LE RETOUR AU DÉSERT reste la seule pièce de l’œuvre de Koltès qui se passe nommément en France, en province, et en un temps relativement précis, le début des années soixante. Ce marquage et le rapport, plusieurs fois souligné par Koltès, avec sa propre biographie, donne d’emblée à la pièce un statut différent des autres. Analysant l’univers de Koltès de LA NUIT JUSTE AVANT LES FORÊTS à DANS LA SOLITUDE DES CHAMPS DE COTON, Michel Bataillon notait : «… le point que Koltès affectionne, c’est cette étrange zone de contact entre la vie policée et le monde sauvage, cette lisière où rien n’est jamais acquis, où la ville et la jungle tantôt s’affrontent tantôt font bon ménage »1. Une rue, une cité de chantier qu’entoure l’Afrique, un hangar désaffecté de l’ancien port dans une grande ville occidentale, un no man’s land entre deux îlots d’habitation : tels sont les lieux qu’investit le théâtre de Koltès. Avec LE RETOUR AU DÉSERT, Koltès, le « flâneur infatigable », rentre à la maison. Il s’amuse, dit-il, à écrire des scènes en intérieur, des scènes qui se passent « à l’heure du petit déjeuner ». Et pourtant, à l’intérieur de la clôture choisie, il va exercer une Liberté d’écriture totale, une liberté toute neuve, acquise sans doute grâce à la rencontre avec Shakespeare (la traduction du CONTE D’HIVER précède immédiatement LE RETOUR). Koltès qui disait, au moment de QUAI OUEST, avoir découvert la nécessité de La règle des trois unités, Koltès met paradoxalement en scène, avec LE RETOUR, le lieu le plus ouvert, la temporalité la plus libre, l’action la plus plurielle de tout son théâtre. Il rentre à la maison, il retourne vers son passé, mais c’est pour les reconstruire de bric et de broc, ouverts à tous les vents, traversés de lignes de fuite et de trous de mémoire.

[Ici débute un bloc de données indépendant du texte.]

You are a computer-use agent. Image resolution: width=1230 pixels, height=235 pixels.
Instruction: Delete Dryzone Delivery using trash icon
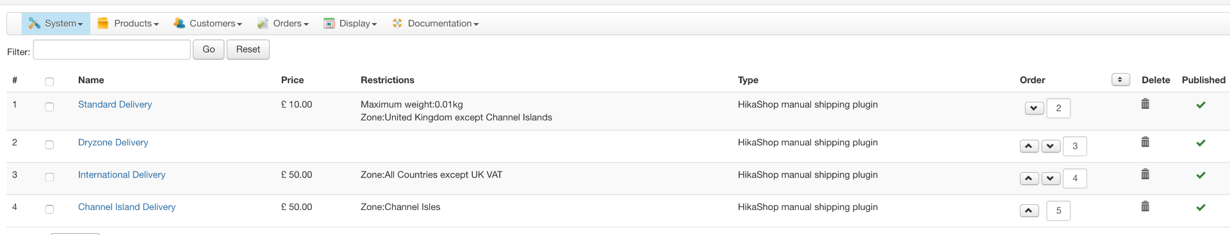point(1145,142)
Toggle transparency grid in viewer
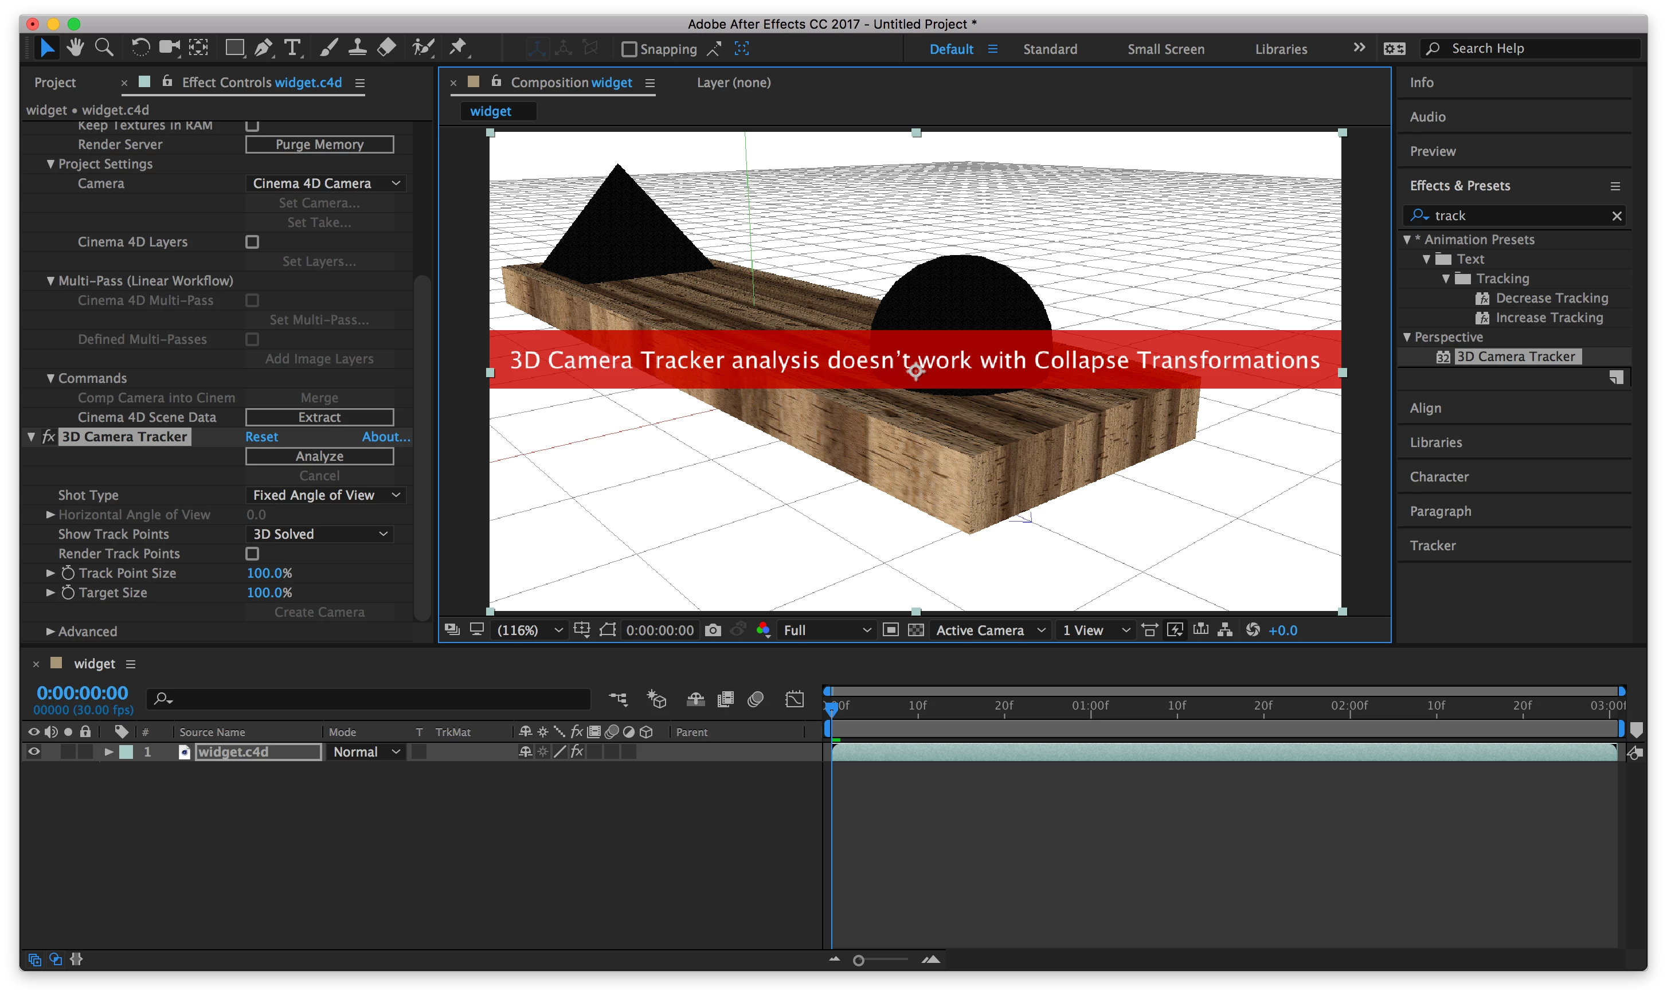 click(x=916, y=630)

« Je vois un peu le plateau de théâtre, écrivait-il, comme un lieu provisoire, que les personnages ne cessent d’envisager de quitter. C’est comme le lieu où l’on se poserait le problème : ceci n’est pas la vraie vie, comment faire pour s’échapper d’ici »2 De la clôture provinciale du RETOUR, on s’échappe en définitive comme on veut, quand on veut : ses murs n’ont été construits que pour offrir le plaisir de les sauter, son jardin est le lieu des rencontres les plus imprévues, on y tombe du ciel ou on s’y envole avec la même facilité. Rien de l’enlisement de QUAI OUEST, du piétinement de LA NUITou de la SOLITUDE, de l’empiègement de COMBAT. On change d’endroit sans cesse, on parcourt la maison en enfants curieux et imaginatifs, une grande maison pleine de recoins propices aux secrets et aux évasions. Cette liberté, ROBERTO ZUCCO vient maintenant la confirmer : d’intérieurs en extérieurs, appartement, rue, hôtel, métro, cuisine, gare, jardin, la cavale de Zucco fait tout communiquer, et même la terre directement avec le soleil. Il suffit de ne pas voir les obstacles, et ils tombent tout seuls, dit Zucco, et on s’échappe de n’importe quelle prison. Il suffit, dit Edouard dans LE RETOUR de cesser deux secondes de s’agripper à la planète et on se retrouve à voltiger dans l’espace.
Même liberté dans la temporalité de la pièce. A la lecture, le texte est pris dans un double système temporel. La pièce combine en effet deux divisions en cinq temps, la première d’ordre dramatique et rythmique (chaque temps est divisé en trois ou quatre scènes alternativement), et la seconde (qui ne recoupe pas la première) d’ordre rituel : les quatre premiers temps ont pour titre (mais non pas dans l’ordre naturel) quatre des cinq prières de la religion islamique (SOBH, à l’aube ; ZOHR, à midi ; ‘ICHÂ, la nuit ; MAGHRIB, le soir); le dernier temps, qui coïncide avec la dernière scène du V, porte le nom de la fête qui marque la fin du Ramadan ; cet ordre rituel est donc lui-même hétérogène, mêlant un rythme journalier et un rythme annuel.